■ **Excerpt provided**:
□ □ □ □ □ □ □
In the spring of '73, some enterprising Comanche warriors hacked the Bell security codes for the teleport system and managed to send a sizeable raiding party to Washington, D.C., where they wrought considerable havoc before the Union army squelched the uprising.
I was down in the newly formed state of West Mississippi fighting on the side of the Confederacy at the time. My horse was working in Wild Bill's travelling show. I envied his turn in the limelight somewhat, but I had to do my patriotic duty.
While on furlough, I bumped into Trix in New Orleans, where she was performing in a burlesque show. There was one dance she did where you could almost swear you could see her knickers. Inspirational, to say the least.
After the show, Trix sat at my table for a spell. I bought her a drink - champagne imported all the way from the country of France in Europe. She didn't drink, so she watered a potted cactus with it when I wasn't looking.
She looked at me thoughtfully for a moment, then asked, "Who do you think will win tomorrow, the Cowboys or the Indians?"
"I think it's game over for the Indians at this point," I said.
(05-02-2018, 02:39 PM)Trix Wrote: Work me playing in the mud somewhere in there...
□ □ □ □ □ □ □
■ **Items**:

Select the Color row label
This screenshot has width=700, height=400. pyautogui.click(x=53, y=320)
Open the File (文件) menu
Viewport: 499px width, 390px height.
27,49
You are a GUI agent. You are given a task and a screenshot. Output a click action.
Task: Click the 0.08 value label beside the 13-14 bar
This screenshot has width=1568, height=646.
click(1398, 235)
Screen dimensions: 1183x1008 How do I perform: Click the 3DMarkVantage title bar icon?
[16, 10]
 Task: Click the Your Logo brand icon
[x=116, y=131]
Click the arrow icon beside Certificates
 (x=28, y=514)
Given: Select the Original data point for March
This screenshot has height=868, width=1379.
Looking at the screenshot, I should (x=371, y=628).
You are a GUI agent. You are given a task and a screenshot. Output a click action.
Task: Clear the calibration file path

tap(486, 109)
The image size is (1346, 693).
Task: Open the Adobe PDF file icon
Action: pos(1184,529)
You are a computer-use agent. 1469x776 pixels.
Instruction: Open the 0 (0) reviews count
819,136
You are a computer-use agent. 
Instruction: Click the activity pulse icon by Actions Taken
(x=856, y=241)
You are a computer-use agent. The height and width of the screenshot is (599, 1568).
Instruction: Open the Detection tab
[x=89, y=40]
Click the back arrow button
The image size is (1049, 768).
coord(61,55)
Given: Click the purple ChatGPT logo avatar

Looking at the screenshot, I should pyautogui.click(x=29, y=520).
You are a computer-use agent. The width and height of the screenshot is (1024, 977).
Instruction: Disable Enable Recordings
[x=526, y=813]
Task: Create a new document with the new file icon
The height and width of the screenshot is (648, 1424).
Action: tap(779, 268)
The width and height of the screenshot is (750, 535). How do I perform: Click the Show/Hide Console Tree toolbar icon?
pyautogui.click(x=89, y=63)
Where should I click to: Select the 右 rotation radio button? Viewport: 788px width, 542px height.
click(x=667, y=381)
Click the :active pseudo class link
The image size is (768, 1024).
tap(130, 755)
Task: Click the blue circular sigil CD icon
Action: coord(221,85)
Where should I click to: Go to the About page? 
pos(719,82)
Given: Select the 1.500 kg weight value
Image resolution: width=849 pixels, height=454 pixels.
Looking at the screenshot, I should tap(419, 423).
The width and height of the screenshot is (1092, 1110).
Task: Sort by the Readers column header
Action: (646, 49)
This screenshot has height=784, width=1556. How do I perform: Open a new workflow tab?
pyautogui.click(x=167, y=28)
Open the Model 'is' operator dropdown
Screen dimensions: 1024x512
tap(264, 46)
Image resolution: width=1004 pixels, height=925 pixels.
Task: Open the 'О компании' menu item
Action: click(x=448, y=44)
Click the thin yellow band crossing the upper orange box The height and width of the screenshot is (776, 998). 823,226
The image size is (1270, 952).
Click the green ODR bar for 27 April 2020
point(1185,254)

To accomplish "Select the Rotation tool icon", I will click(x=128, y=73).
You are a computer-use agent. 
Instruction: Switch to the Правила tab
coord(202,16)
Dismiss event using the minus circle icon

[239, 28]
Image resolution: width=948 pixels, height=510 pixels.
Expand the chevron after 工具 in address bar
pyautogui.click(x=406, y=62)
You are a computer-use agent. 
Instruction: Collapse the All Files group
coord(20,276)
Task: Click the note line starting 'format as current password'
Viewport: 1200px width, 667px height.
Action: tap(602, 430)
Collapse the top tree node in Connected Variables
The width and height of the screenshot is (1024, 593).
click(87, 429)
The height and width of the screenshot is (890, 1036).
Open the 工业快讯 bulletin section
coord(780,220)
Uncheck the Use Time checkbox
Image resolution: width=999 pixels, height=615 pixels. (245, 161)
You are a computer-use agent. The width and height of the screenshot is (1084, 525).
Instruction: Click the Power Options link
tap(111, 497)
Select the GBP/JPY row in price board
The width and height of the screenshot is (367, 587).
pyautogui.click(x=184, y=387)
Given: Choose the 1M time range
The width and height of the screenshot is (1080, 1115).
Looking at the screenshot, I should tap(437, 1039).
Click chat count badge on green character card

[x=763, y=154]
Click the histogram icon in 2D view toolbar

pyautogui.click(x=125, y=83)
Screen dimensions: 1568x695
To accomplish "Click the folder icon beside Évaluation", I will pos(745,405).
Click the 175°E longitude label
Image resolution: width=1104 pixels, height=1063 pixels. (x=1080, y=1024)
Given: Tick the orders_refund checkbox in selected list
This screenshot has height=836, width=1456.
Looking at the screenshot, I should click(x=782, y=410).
□ □ □ □ □ □ □
■ **Problem set**:
(1) Answer these questions about the alternate-history story, one line each:
(a) To which city did the Comanche raiding party teleport?
(b) In which city did the narrator run into Trix while on furlough?
(c) What did Trix do with the champagne the narrator bought her?
(2) Update the alternate-history story by giving the passage between "I was down in" and "my patriotic duty.", inclusive, again with "horse" replaced by "mule".
(3) Carry the alternate-history story about the narrator and Trix further, picking up after its last line.

■ **Written responses**:
(1)
(a) Washington, D.C.
(b) New Orleans
(c) She watered a potted cactus with it.

(2)
I was down in the newly formed state of West Mississippi fighting on the side of the Confederacy at the time. My mule was working in Wild Bill's travelling show. I envied his turn in the limelight somewhat, but I had to do my patriotic duty.

(3)
It'd be accurate...

Accurate or not, ladies didn't play in the mud in the old west. Let's face it, you're going to look like Mother Theresa by the time I'm done with you. With a slight hint of sluttiness so as not to bore the readers, of course.
I was in Cheyenne with my horse back in '61 when President Barron Trump hammered the golden spike that connected the continental atomic monorail tracks from east coast to west. Bell's teleport would render the trains obsolete a few years later. Genba invented faster-than-light space travel later that year, but it would be another quarter century before he developed a practical working apparatus.
My horse had just dropped out of college to live in a commune. I took to hanging around an old Indian wizard to try and take my mind off of Trix.
It wasn't working.
I sprang my horse from the commune and took him to a quack in Minneapolis for deprogramming, then we headed west to find Trix. The doctor told me to take a sack of apples along, but all I had was peyote. My horse regaled me with all manner of occult stuff and nonsense as we mosied across the lower fifty-three states.
In Boulder, I got word that Trix was dead.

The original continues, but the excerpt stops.